Um referendo é um mecanismo elementar para as democracias, mas no caso da Turquia, no contexto actual, não há garantias necessárias para o levar a cabo. Há menos de um ano, a península da Anatólia sofreu um golpe de Estado, que fracassou. Como consequência, o Estado de Emergência foi decretado. O que parecia ser uma medida temporária destinada a orientar-se para a estabilidade do Estado tornou-se uma medida permanente. No âmbito do estado de emergência, foram abolidos diferentes direitos constitucionais e a Declaração Europeia dos Direitos do Homem. Erdogan aproveitou esta situação para expurgar todos os estratos que constituem o Estado turco. Quase 47.000 pessoas estão presas por terem a ver com a revolta militar. A expulsão levou à prisão de milhares de soldados, professores, funcionários do Estado (incluindo juízes) e cerca de 150 jornalistas. Sem contar os milhares de pessoas que tiveram a sorte de ser despedidas e não presas.

Durante a campanha para o referendo, não houve liberdade de imprensa, uma vez que todos os meios de comunicação social públicos são controlados diretamente pelo Estado e os meios de comunicação social privados indiretamente através de outros meios de comunicação social. De acordo com fontes da oposição, o tempo investido na campanha pelo “sim” nos meios de comunicação social foi o dobro do tempo investido na campanha pelo “não”.

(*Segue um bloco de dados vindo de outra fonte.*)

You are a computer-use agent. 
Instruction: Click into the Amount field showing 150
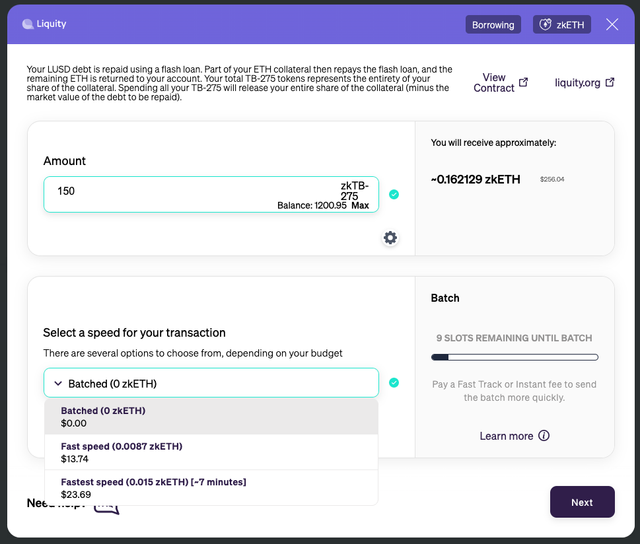point(211,194)
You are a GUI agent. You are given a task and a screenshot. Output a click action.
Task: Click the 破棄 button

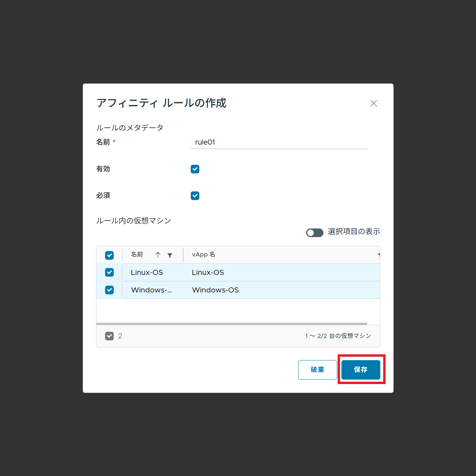(x=317, y=370)
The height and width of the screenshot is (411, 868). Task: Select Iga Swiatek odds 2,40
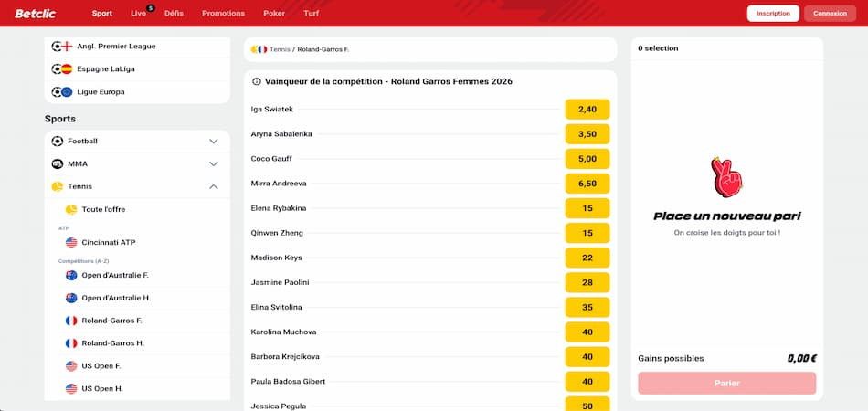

Em suma, o que o “Sim” do referendo implica é a modificação de 18 artigos da Constituição e a eliminação da figura do “Primeiro-Ministro”, reunindo na mesma pessoa, Erdogan, Chefe de Estado e de Governo. Erdogan poderá nomear ministros, altos funcionários e também escolherá 4 dos 13 membros do Conselho Supremo de Juízes e Procuradores Públicos. Estamos diante da ruptura do mínimo indispensável para uma democracia: a divisão de poderes; já que Erdogan vai controlar o poder legislativo (através do AKP no Parlamento), o Executivo (tem os dois chefes – de Estado e de Governo) e o Judiciário (nomeação de 4 juízes). Temos também de prestar atenção ao que não é nem mais nem menos do que a modificação de 18 artigos de uma Constituição. Algo que forçará muitas mudanças em muitos aspectos e áreas que provocarão um imenso reajuste normativo e em grande escala. A tudo isto, devemos acrescentar a forte presença da religião muçulmana. Isto representa, portanto, uma ruptura directa com a república fundada em 1923 por Atatürk, na qual se baseava em princípios como um Estado laico, liberdades e direitos individuais e colectivos. É por isso que estamos a lidar com o novo Sultão da Turquia.

Repercussão geopolítica

As próximas acções do Governo turco na esfera internacional são totalmente desconhecidas. Mas podemos dizer que estamos num período de reordenamento da ordem mundial em que a atual ordem americana tem uma data de validade. E há muitas razões para crer que os turcos estão gradualmente a deixar de ser um dos mais importantes aliados dos Estados Unidos e da União Europeia no Oriente Médio. Este referendo e a centralização do poder em Erdogan significam quebrar qualquer aspiração de fazer parte do futuro da União Europeia. Erdogan já mostrava sintomas de sua estratégia com a relação que vem forjando nos últimos meses com a Rússia, Irã e China. Exemplo disso é a convocação do presidente chinês Xi Jimping em maio para tratar de aspectos relacionados ao mega-projeto da Nova Rota da Seda por terra, no qual a Turquia assina um papel transcendental. Resta ver que, até agora, Erdogan está a segurar a União Europeia e os Estados Unidos, por um lado, e a Rússia e a China, por outro. Que mão será libertada primeiro? Será que este referendo vai libertar a mão da União Europeia e dos Estados Unidos?